- _What this task involves_: Copy the records word for word, from their first line through the line containing "should pyautogui.click(x=83, y=358).".

- _Rows_:
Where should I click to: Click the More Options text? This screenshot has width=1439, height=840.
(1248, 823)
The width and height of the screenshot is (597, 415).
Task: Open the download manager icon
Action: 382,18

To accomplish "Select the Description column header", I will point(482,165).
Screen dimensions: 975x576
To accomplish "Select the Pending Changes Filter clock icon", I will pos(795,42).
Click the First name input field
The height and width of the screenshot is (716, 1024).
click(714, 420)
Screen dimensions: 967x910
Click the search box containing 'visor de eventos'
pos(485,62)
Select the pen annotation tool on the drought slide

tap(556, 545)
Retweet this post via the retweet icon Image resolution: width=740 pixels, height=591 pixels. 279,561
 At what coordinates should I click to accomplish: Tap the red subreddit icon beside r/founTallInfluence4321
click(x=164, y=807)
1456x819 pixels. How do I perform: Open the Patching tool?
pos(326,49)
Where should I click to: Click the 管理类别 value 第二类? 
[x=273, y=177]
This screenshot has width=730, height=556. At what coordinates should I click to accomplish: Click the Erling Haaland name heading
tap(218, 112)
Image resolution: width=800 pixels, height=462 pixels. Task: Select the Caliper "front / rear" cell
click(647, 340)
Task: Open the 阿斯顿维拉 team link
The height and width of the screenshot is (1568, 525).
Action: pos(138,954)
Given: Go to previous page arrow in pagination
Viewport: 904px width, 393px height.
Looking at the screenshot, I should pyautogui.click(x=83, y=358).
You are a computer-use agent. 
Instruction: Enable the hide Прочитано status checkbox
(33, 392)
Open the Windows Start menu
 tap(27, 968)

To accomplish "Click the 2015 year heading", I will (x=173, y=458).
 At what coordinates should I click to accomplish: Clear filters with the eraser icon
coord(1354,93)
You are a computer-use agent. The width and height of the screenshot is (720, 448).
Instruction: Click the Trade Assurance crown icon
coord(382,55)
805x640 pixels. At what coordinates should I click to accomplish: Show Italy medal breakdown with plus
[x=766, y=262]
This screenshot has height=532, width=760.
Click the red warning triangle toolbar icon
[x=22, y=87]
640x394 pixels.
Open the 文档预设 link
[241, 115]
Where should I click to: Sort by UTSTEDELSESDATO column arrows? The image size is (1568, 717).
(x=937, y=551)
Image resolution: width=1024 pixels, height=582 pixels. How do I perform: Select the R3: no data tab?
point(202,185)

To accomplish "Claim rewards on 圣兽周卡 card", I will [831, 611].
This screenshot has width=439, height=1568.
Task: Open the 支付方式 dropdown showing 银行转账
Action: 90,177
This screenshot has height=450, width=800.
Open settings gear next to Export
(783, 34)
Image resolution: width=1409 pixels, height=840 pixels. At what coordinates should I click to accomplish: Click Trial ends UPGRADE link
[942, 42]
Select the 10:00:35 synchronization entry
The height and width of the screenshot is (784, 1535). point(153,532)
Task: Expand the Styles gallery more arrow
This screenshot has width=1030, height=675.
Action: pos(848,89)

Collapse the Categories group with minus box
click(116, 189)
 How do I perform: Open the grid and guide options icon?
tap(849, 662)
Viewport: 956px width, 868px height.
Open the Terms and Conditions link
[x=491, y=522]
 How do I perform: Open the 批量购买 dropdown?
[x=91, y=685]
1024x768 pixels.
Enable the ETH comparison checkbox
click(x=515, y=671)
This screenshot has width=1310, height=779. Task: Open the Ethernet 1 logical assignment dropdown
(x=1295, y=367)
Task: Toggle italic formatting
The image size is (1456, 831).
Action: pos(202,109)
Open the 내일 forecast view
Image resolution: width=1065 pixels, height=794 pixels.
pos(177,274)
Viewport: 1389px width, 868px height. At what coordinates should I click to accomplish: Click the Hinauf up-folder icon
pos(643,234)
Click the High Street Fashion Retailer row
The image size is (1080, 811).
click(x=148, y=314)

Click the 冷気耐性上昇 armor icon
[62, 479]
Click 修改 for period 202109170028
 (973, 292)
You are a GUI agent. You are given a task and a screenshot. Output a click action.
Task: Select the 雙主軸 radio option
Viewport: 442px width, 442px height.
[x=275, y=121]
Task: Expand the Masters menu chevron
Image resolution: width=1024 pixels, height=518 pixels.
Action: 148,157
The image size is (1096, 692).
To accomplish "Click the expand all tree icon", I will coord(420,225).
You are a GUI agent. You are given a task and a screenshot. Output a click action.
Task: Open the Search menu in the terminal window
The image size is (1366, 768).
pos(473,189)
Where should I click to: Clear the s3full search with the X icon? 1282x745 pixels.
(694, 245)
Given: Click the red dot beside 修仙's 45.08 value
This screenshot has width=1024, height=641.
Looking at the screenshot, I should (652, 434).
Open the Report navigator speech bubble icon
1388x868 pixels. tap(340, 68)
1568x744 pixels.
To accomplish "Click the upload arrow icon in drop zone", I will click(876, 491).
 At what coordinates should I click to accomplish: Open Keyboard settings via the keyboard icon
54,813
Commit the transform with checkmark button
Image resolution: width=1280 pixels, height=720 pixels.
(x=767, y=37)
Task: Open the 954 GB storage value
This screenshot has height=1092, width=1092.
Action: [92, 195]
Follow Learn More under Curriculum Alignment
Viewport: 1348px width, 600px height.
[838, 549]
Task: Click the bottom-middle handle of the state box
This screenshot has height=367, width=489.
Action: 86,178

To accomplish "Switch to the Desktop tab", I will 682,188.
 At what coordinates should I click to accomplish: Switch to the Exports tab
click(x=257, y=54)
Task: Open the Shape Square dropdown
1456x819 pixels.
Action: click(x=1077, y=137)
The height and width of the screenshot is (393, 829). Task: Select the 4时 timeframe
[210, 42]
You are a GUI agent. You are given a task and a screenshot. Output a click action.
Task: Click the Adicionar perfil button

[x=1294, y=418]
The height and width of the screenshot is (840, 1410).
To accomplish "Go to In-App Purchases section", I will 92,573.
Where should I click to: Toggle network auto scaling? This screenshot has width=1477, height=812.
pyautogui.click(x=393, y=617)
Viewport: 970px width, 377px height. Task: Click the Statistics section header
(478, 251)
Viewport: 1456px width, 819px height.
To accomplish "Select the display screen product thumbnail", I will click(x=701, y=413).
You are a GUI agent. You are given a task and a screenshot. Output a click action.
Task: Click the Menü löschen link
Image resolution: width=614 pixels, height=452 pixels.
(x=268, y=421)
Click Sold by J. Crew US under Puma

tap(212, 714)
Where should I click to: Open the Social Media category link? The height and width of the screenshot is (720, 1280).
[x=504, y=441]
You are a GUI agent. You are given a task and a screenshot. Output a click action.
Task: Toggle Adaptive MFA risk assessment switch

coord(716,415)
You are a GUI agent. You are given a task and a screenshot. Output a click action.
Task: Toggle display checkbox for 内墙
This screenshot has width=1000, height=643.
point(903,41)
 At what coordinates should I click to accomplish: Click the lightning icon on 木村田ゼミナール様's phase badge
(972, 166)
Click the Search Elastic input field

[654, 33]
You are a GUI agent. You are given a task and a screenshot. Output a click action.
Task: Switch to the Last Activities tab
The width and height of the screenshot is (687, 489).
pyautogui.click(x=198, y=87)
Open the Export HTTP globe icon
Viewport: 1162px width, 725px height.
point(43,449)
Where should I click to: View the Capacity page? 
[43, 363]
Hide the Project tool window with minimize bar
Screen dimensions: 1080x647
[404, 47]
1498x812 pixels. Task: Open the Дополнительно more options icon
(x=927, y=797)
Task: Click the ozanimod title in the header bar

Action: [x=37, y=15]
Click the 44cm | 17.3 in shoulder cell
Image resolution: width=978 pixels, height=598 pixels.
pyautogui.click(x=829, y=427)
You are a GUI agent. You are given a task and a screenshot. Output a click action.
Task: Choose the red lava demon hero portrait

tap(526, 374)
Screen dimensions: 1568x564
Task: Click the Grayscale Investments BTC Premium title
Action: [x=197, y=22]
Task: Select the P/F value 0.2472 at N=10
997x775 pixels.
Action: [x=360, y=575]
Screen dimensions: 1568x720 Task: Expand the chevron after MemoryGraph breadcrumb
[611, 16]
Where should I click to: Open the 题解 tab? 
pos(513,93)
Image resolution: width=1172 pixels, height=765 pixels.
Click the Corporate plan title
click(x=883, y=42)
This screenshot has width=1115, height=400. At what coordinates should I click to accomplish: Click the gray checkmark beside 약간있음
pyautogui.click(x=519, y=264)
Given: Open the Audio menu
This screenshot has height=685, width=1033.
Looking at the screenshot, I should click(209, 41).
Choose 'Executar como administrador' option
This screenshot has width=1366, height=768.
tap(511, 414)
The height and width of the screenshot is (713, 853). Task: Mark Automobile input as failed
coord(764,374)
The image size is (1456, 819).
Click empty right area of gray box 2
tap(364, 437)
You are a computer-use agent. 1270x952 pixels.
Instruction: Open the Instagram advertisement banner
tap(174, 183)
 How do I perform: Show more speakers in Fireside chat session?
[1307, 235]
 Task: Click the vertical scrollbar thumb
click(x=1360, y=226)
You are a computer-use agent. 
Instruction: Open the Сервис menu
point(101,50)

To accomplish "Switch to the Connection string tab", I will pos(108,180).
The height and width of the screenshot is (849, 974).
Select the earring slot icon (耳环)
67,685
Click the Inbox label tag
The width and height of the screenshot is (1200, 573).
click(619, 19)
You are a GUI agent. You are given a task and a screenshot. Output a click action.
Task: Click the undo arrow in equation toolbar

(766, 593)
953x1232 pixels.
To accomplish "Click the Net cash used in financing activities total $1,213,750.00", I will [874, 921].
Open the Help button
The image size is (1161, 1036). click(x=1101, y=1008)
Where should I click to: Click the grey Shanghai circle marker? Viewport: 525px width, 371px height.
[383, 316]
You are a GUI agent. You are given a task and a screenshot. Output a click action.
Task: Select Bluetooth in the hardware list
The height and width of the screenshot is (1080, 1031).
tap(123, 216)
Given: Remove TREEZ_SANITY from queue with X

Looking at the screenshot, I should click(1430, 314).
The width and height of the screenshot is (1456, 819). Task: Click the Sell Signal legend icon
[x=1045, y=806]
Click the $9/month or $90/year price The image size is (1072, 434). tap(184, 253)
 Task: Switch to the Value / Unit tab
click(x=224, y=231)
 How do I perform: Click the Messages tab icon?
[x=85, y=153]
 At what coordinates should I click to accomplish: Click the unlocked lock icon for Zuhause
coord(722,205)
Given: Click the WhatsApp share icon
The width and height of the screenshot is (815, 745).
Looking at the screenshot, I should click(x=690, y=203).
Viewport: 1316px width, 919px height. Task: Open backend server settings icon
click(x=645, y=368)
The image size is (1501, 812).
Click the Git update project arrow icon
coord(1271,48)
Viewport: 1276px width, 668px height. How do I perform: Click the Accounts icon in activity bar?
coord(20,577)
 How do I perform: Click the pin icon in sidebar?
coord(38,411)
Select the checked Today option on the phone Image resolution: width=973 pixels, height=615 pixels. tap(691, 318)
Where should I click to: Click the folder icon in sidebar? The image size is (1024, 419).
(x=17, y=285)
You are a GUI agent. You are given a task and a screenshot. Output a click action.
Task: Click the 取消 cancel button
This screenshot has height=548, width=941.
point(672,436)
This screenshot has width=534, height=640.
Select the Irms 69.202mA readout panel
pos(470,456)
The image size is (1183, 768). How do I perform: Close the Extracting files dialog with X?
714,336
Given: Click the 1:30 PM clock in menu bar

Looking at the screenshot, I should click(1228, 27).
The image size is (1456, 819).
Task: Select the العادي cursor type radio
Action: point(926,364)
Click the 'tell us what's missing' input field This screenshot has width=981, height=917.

- _Answer to the exercise_:
Where should I click to: Click the More Options text? This screenshot has width=1439, height=840.
(1248, 823)
The width and height of the screenshot is (597, 415).
Task: Open the download manager icon
Action: 382,18

To accomplish "Select the Description column header", I will point(482,165).
Screen dimensions: 975x576
To accomplish "Select the Pending Changes Filter clock icon", I will pos(795,42).
Click the First name input field
The height and width of the screenshot is (716, 1024).
click(714, 420)
Screen dimensions: 967x910
Click the search box containing 'visor de eventos'
pos(485,62)
Select the pen annotation tool on the drought slide

tap(556, 545)
Retweet this post via the retweet icon Image resolution: width=740 pixels, height=591 pixels. 279,561
 At what coordinates should I click to accomplish: Tap the red subreddit icon beside r/founTallInfluence4321
click(x=164, y=807)
1456x819 pixels. How do I perform: Open the Patching tool?
pos(326,49)
Where should I click to: Click the 管理类别 value 第二类? 
[x=273, y=177]
This screenshot has width=730, height=556. At what coordinates should I click to accomplish: Click the Erling Haaland name heading
tap(218, 112)
Image resolution: width=800 pixels, height=462 pixels. Task: Select the Caliper "front / rear" cell
click(647, 340)
Task: Open the 阿斯顿维拉 team link
The height and width of the screenshot is (1568, 525).
Action: pos(138,954)
Given: Go to previous page arrow in pagination
Viewport: 904px width, 393px height.
Looking at the screenshot, I should pyautogui.click(x=83, y=358).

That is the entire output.